→ Excerpt
┌────────

# What cleaning products do you guys use?



## wmd_gtr (Jan 15, 2013)

Exterior:
Snow foam = Chemical guys no touch snow foam
Shampoo = Megs Shampoo plus
Wheels = Autosmart smart wheels
APC = G101
Wax = Chemical guys 50/50 or Dodo Juice Purple Haze Pro

Interior:
Mats = Megs APC
Dash/vinyl/plastics = Auto Finesse Spritz
Leather = Auto Finesse Hide Cleanser/Conditioner


----------



## bborat (Jun 1, 2012)

Erm I've got one of those auto glym sets (red bag one, that incidentally you get on a good deal if you subscribe to classic and sports car magazine)
I've added to it and it does me , but I'm not a detail,er or anything like that,,


----------



## enshiu (Aug 20, 2010)

exterior = handwash soap and a hi pressure jet. 

Polish machine and meguairs 

Interior = leather polish and handwash soap.


----------



## b33fy (Sep 23, 2009)

Wax = ioncoat naviwax .. really happy with the results


----------



## Neanderthal (Apr 5, 2013)

Snow foam = Megs Hyperwash
Shampoo = Just going to collect some Turtle Wax ICE shampoo
Wheels = Some APC stuff a detailer gave me.
Wax = Swissol (Swiswax) Shield


----------



## isub (Mar 18, 2013)

100% genuine pigspunk, allow to haze then buff to a glossy shine


----------



## DriftnStack (Jan 28, 2007)

isub said:


> 100% genuine pigspunk, allow to haze then buff to a glossy shine


:chuckle: lol

Can't beat a good meguiars clay bar after your shampoo


----------



## F4S4N (Sep 22, 2013)

Meguiars shampoo. Smells nice!


----------



## dan4182uk (Jan 30, 2013)

I'm liking Finish Kare FK1000P sealant, seems good on wheels and body. 

It's a synthetic product and very good value for money.


----------



## mambastu (Feb 13, 2002)

Exterior
Shampoo - Meguiars Gold Class
Cleaner/Sealant - Carlack 68 Nano
Glaze - Poorboys Black Hole
Wax - Collinite 915
Blackwork and trim - Autofinesse Revive

Interior
Trim - Aerospace 303 protectant

Cheers

Stu


----------



## Andy616 (Oct 23, 2012)

I've had great results with Valet Pro - PH Neutral Snow Foam. Doesn't smell to bad either, unlike some.


----------



## Karls (Jul 12, 2010)

Exterior
Snowfoam - Autobrite Magifoam (excellent for shifting dirt)
Shampoo - Dodo Juice Born to be Mild
Sealant - Zaino Z2/6/8

Interior
Trim - Aerospace 303 protectant


----------



## frendod (Aug 6, 2013)

I use Autoglym products. They do their work


----------



## sx-si (Jan 11, 2012)

Exterior:
Snow foam = autobright pink snowfoam
Shampoo = Gliptone Wash N Glow 
Wheels = kleers wheel pads (only on the split rims)

└────────

→ Directive a
In the cleaning products thread, what does Karls use for interior trim?

→ Provided information

┌────────

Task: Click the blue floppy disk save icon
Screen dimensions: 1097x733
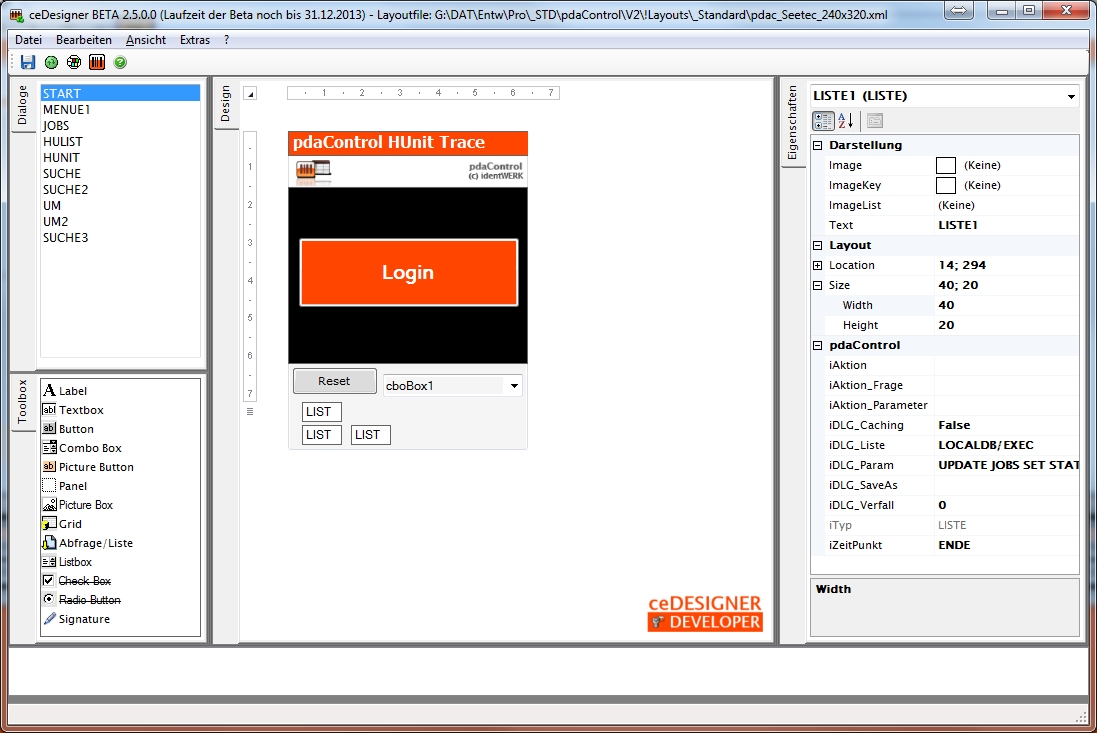Action: click(x=28, y=62)
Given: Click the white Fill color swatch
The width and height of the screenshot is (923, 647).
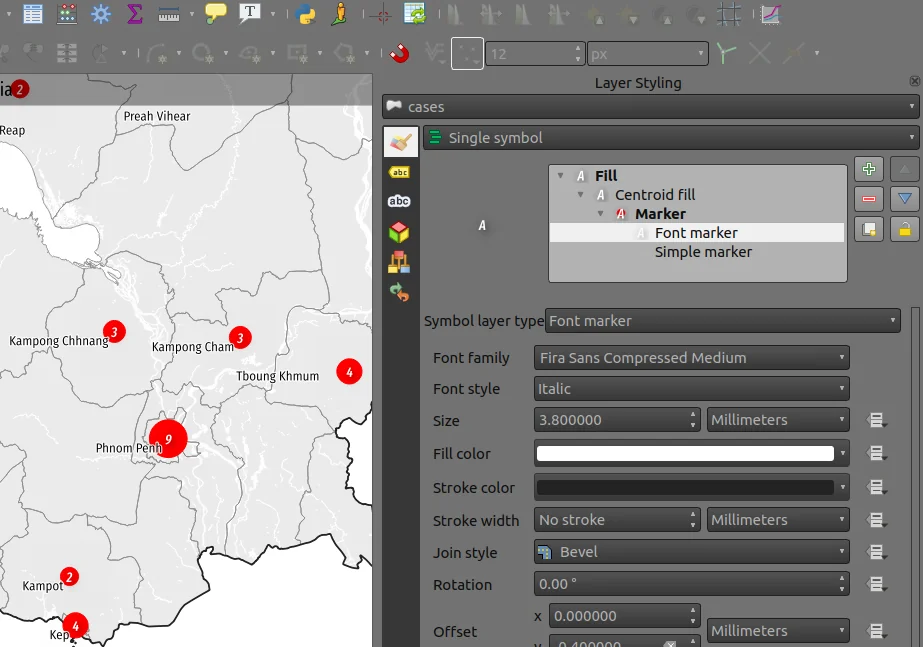Looking at the screenshot, I should 685,454.

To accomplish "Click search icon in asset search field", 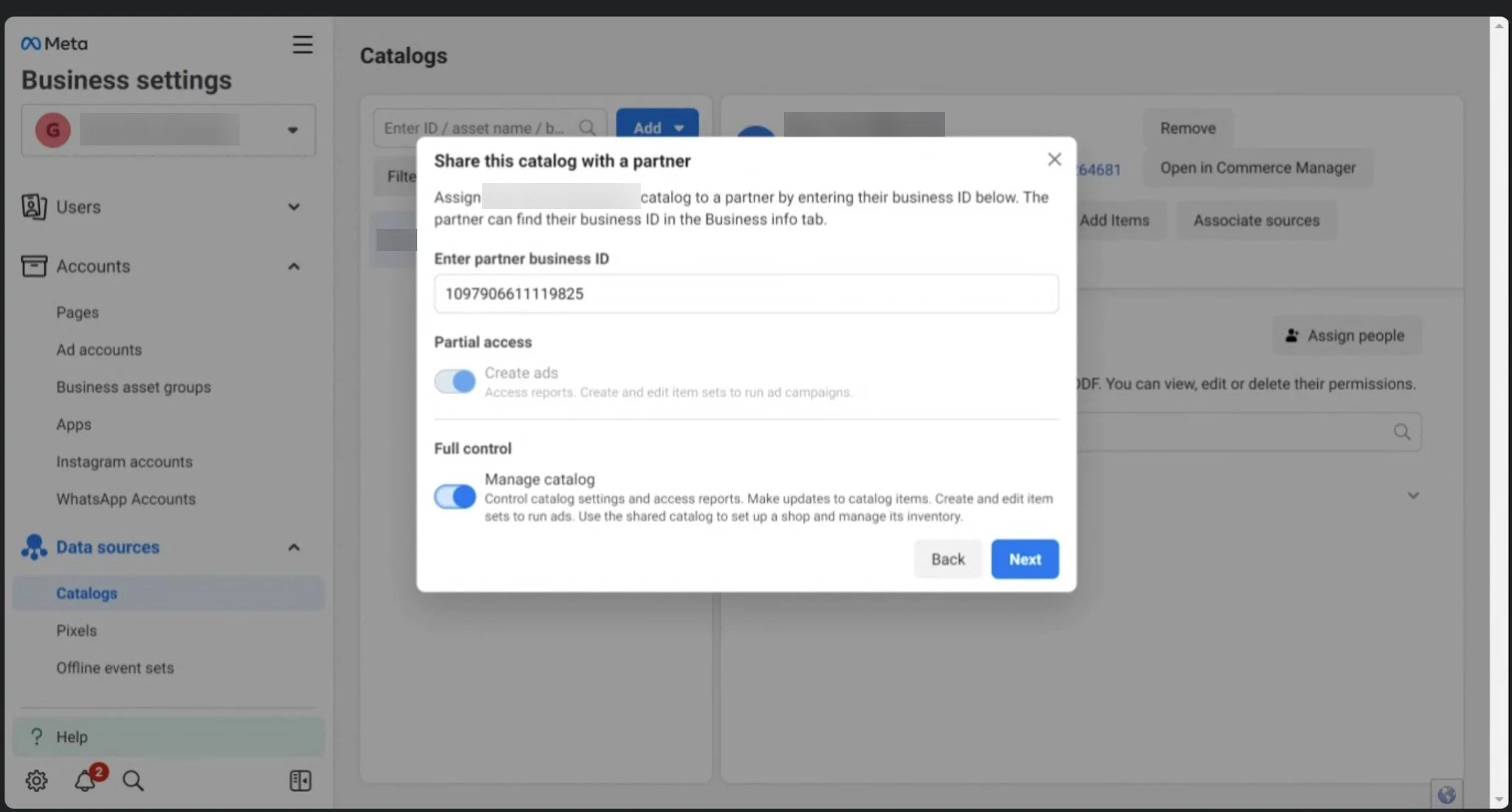I will [x=587, y=128].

└────────

→ Directive b
Transcribe the rows verbatim, beginning with their first line and ending after the line that contains "Looking at the screenshot, I should 685,454.". Leave the pictures out.

→ Full solution a
Aerospace 303 protectant.

→ Full solution b
Task: Click the blue floppy disk save icon
Screen dimensions: 1097x733
Action: click(x=28, y=62)
Given: Click the white Fill color swatch
The width and height of the screenshot is (923, 647).
Looking at the screenshot, I should 685,454.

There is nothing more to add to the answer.